Associations among motifs were discovered by comparing every motif to every motif. For every comparison, a contingency table was produced with the following: (1) number of upstream sequences with both motifs, (2) number of upstream sequences with motif 1 only, (3) number of upstream sequences with motif 2 only, and (4) number of upstream sequences with neither motif. These contingency tables were used with the fisher.test function in R with alternative = “greater” to test the alternative hypothesis: the odds ratio is > 1, and the resulting p-values were adjusted with the p.adjust function with method = “fdr”. Associations among motifs of interest in group 6 were discovered using a similar manner but with no p-value adjustment due to the lower number of tests. The results of all association tests are in Supplementary Data 4 for all comparisons in all genes and Supplementary Data 5 for comparisons of interest in group 6 genes.
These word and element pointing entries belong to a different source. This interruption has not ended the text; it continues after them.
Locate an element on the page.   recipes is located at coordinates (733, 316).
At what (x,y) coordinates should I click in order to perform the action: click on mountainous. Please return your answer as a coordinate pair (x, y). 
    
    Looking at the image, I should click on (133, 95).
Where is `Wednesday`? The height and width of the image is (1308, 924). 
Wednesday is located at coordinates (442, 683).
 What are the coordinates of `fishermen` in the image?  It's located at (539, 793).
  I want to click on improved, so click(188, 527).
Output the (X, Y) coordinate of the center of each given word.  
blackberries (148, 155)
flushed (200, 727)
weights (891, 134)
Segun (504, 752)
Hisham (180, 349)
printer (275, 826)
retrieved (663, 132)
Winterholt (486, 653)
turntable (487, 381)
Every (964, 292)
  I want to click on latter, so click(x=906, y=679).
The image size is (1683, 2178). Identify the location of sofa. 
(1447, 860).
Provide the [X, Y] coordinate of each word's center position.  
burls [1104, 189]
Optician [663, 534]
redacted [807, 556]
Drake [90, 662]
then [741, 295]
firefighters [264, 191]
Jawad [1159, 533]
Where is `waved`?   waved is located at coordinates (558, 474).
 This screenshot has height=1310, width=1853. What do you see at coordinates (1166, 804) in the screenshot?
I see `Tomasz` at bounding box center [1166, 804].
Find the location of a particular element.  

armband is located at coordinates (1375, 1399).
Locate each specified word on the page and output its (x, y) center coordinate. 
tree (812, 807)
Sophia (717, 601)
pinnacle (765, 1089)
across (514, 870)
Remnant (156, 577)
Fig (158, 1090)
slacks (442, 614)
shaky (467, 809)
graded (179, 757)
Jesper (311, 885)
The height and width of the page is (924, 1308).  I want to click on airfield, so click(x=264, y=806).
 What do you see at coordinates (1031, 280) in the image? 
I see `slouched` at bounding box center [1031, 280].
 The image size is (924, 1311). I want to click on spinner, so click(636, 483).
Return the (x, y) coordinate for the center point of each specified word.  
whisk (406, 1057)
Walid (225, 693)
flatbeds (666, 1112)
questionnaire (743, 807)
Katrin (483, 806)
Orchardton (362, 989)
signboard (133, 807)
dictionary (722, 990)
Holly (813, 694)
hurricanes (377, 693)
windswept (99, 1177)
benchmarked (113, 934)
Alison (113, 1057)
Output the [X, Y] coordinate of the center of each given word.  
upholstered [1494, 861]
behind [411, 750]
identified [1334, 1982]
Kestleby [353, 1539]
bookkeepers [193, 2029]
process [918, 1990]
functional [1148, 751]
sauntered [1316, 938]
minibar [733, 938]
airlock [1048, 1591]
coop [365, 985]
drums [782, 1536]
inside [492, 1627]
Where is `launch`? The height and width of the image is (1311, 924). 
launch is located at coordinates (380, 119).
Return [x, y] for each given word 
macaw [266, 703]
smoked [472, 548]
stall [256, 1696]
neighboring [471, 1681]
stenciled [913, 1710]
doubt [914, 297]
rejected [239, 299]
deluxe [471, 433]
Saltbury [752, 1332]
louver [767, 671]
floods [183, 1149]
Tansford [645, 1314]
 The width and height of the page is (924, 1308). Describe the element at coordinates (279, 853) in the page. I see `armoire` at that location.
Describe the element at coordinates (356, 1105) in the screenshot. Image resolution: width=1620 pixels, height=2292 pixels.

Graphs were plotted based on significant associations (adjust p-value ≤ 0.05 or p-value ≤ 0.05 for all associations and group 6 associations, respectively) after removing associations between two motifs with a majority of sequence overlap.

Position diagrams were generated for the upstream regions of all group 6 genes and motifs of interest. Genes with 0 or 1 motif were removed. The remaining genes were clustered based on motif frequency using the heatmap.2 function in the R library gplots version 3.1.3 (Warnes et al. 2022) and motif occurrences were plotted (Supplementary Figs. S6S18). The upstream region diagrams were manually inspected to discover potential cis-regulatory modules (Supplementary Table S4). Genes displaying potential modules were chosen (Supplementary Table S5) and the upstream regions were clustered and plotted as described.

KEGG analysis

KEGG76,77 annotations used in this publication were previously classified as described in Baruah et al.26.